Department of Immunology, University of Toronto, Toronto, Ontario M6G 2T6, Canada.
Infect Immun. 2010 Dec;78(12):5107-15. doi: 10.1128/IAI.00759-10. Epub 2010 Oct 4.
The pattern recognition molecules Nod1 and Nod2 play important roles in intestinal homeostasis; however, how these proteins impact on the development of inflammation during bacterial colitis has not been examined. In the streptomycin-treated mouse model of Salmonella colitis, we found that mice deficient for both Nod1 and Nod2 had attenuated inflammatory pathology, reduced levels of inflammatory cytokines, and increased colonization of the mucosal tissue. Nod1 and Nod2 from both hematopoietic and nonhematopoietic sources contributed to the pathology, and all phenotypes were recapitulated in mice deficient for the signaling adaptor protein Rip2. However, the influence of Rip2 was strictly dependent on infection conditions that favored expression of the Salmonella pathogenicity island 2 (SPI-2) type III secretion system (TTSS), as Rip2 was dispensable for inflammation when mice were infected with bacteria grown under conditions that promoted expression of the SPI-1 TTSS. Thus, Nod1 and Nod2 can modulate inflammation and mediate efficient clearance of bacteria from the mucosal tissue during Salmonella colitis, but their role is dependent on the expression of the SPI-2 TTSS.

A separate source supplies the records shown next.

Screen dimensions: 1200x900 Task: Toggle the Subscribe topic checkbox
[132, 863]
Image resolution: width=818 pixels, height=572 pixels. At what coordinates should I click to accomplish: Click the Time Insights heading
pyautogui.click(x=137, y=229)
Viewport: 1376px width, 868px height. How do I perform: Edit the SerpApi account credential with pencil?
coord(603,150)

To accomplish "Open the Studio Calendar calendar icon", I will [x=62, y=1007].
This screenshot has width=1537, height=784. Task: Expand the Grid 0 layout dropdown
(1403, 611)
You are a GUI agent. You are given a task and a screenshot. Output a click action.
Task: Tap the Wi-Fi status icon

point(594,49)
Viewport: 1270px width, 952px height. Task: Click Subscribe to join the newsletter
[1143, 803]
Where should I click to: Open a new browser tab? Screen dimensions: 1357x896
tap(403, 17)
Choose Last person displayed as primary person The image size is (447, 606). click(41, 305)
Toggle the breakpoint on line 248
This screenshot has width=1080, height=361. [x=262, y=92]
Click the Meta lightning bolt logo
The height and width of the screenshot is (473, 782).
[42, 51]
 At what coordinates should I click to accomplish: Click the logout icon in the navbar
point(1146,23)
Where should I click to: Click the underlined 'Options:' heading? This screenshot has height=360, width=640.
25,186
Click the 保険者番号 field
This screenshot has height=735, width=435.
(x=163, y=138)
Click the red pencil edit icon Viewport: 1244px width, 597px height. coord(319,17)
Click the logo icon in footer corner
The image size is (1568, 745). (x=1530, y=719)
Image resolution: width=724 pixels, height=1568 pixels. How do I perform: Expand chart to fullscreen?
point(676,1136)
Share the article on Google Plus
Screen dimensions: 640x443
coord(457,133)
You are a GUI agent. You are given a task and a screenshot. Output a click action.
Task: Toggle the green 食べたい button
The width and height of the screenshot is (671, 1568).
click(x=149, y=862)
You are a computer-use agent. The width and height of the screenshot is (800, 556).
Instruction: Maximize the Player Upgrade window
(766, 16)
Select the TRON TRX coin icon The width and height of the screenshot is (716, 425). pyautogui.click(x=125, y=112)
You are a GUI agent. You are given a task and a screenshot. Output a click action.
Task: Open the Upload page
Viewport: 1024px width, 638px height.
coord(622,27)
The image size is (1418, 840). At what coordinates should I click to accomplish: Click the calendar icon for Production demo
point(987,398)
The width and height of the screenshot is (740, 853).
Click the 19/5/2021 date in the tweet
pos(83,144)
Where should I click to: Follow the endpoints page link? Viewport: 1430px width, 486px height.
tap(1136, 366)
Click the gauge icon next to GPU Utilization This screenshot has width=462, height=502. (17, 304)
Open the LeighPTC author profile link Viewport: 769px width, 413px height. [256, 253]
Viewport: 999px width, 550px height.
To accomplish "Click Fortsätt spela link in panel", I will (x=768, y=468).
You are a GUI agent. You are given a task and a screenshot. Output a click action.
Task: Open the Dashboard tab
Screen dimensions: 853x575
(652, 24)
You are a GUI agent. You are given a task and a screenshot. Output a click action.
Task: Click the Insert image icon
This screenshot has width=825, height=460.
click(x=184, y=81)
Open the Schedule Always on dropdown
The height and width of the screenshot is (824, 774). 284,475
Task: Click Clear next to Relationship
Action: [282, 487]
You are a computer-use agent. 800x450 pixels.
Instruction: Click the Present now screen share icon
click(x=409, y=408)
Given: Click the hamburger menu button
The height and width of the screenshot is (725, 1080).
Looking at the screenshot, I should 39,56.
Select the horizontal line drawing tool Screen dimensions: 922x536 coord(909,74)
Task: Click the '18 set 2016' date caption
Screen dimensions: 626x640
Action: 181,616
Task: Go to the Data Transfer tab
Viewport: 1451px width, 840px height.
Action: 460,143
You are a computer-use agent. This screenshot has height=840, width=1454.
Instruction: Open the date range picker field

模式识别分子 Nod1 和 Nod2 在肠道稳态中发挥重要作用;然而,这些蛋白质如何影响细菌结肠炎期间的炎症发展尚未被研究。在链霉素处理的沙门氏菌结肠炎小鼠模型中,我们发现缺乏 Nod1 和 Nod2 的小鼠炎症病理学减轻,炎症细胞因子水平降低,黏膜组织定植增加。来自造血和非造血来源的 Nod1 和 Nod2 均有助于病理学的发生,并且所有表型均在 Rip2 信号适配器蛋白缺失的小鼠中重现。然而,Rip2 的影响严格取决于有利于表达沙门氏菌致病岛 2 (SPI-2) Ⅲ型分泌系统 (TTSS) 的感染条件,因为当小鼠感染促进 SPI-1 TTSS 表达的条件下生长的细菌时,Rip2 对炎症是可有可无的。因此,Nod1 和 Nod2 可以调节炎症并介导沙门氏菌结肠炎期间从黏膜组织中有效清除细菌,但它们的作用取决于 SPI-2 TTSS 的表达。